Earlier this week, the Canadian government stepped in to stop a deal that would have seen Toronto-based construction company Aecon taken over by a Chinese state-owned enterprise. The decision not only caused Aecon’s stock to drop to its lowest price in a year, it could also impact overall trade relations between Canada and China.
After being reviewed under the Investment Canada Act, the C$1.51 billion deal was deemed “a potential injury to national security” and immediately squashed. The act gives the government the power to review the acquisition of any existing Canadian business as well as the establishment of a new Canadian business by non-Canadians. Aside from its purpose to protect national security, deals subject to review must also offer a “net benefit” to Canada based on:
The effect on employment, resource processing, utilization of parts and services produced in Canada, and exports from Canad
The degree and significance of participation by Canadians in the business and in any industries in Canada
The effect of the investment on productivity, industrial efficiency, technological development, product innovation and product variety in Canada
The effect of the investment on competition within any industry in Canada
The compatibility of the investment with national industrial, economic and cultural policies
The contribution to Canada’s ability to compete in world markets
Hardly the first rejection
This isn’t the first deal reviewed under the act, nor is it the first to be rejected (it’s the fifth). It does however, further strain relations between Canada and China at a time when our prime minister has publicly expressed wanting to do the opposite. In an official response to the decision, the Chinese embassy in Ottawa warned that it would “seriously undermine the confidence of Chinese investors.”
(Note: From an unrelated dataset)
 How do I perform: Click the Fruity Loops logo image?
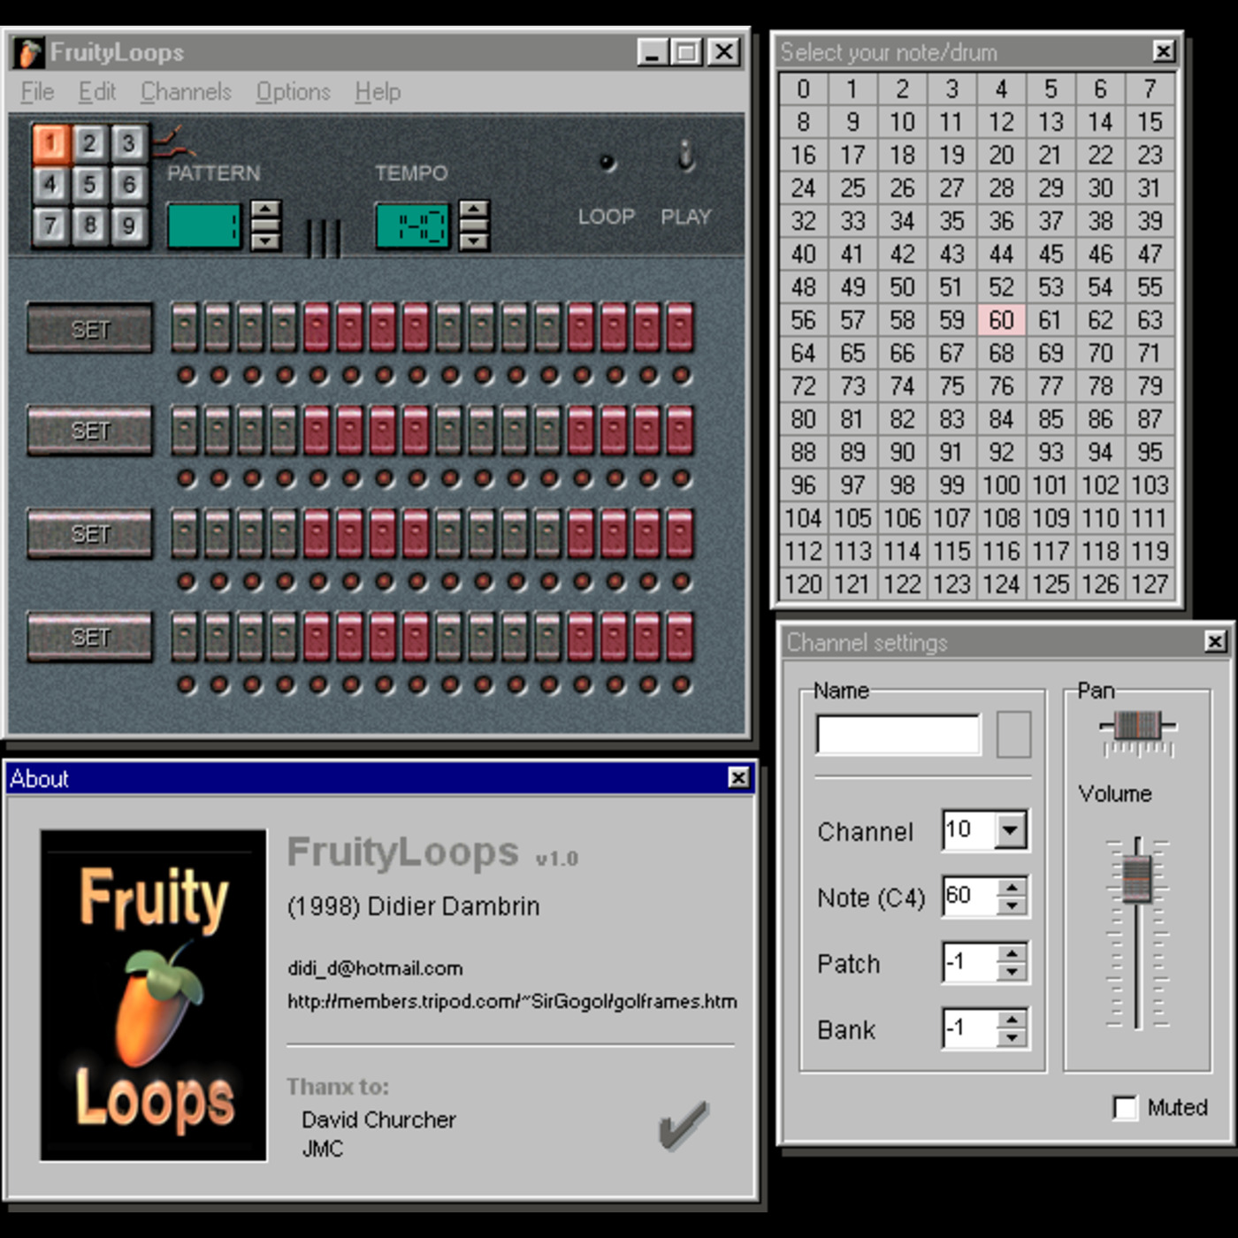(x=153, y=995)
Previously, in 2017, Ottawa actually approved two deals with Chinese-owned companies, Norsat and ITF Technologies. Norsat was a Vancouver-based company that developed satellite systems for the Canadian Coast Guard and U.S. Department of Defense. While approval means everyone ultimately decided that government security wouldn’t be compromised, it’s obvious to see where the concern came from in that case. In 2014, Beida Jade Bird’s plans to open an alarm manufacturing plant in Quebec were rejected. According to the Financial Post, unnamed sources claimed the rejection came due to the proposed plant’s proximity to the Canadian Space Agency headquarters.
Keeping things under control
So what exactly made the Aecon deal a bad fit for Canada? Control, or rather the lack of it. Aecon is one of Canada’s largest construction companies, and therefore has a big hand in the growth and maintenance of the country’s infrastructure. Handing that influence over to an entity whose interests are not Canada’s could be seen as undoing any potential net benefit the deal could have had.
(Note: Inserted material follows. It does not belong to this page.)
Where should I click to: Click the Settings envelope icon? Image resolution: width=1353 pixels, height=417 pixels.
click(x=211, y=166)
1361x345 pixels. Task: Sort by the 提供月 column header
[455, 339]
In a comment to the Globe and Mail, former CSIS director Ward Elcock said “a state-owned company will always do the bidding of China. At the end of the day, China is not an ally of Canada. It is a trading partner….”
After embracing a much more open approach with China, the decision came as a surprise to some, but Prime Minister Trudeau reiterated that Canada is committed to strengthening economic ties with China, just not at the expense of security.
“One can easily look at the example from similar investments in Australia where the Australians suddenly realized they had a significant portion of their energy grid … owned and controlled by a government that is not their own,” he told reporters on Thursday. “There are always going to be concerns about the ability of a country to continue to protect and deliver essential services to its citizens in a way that enhances and maintains their own sovereignty.”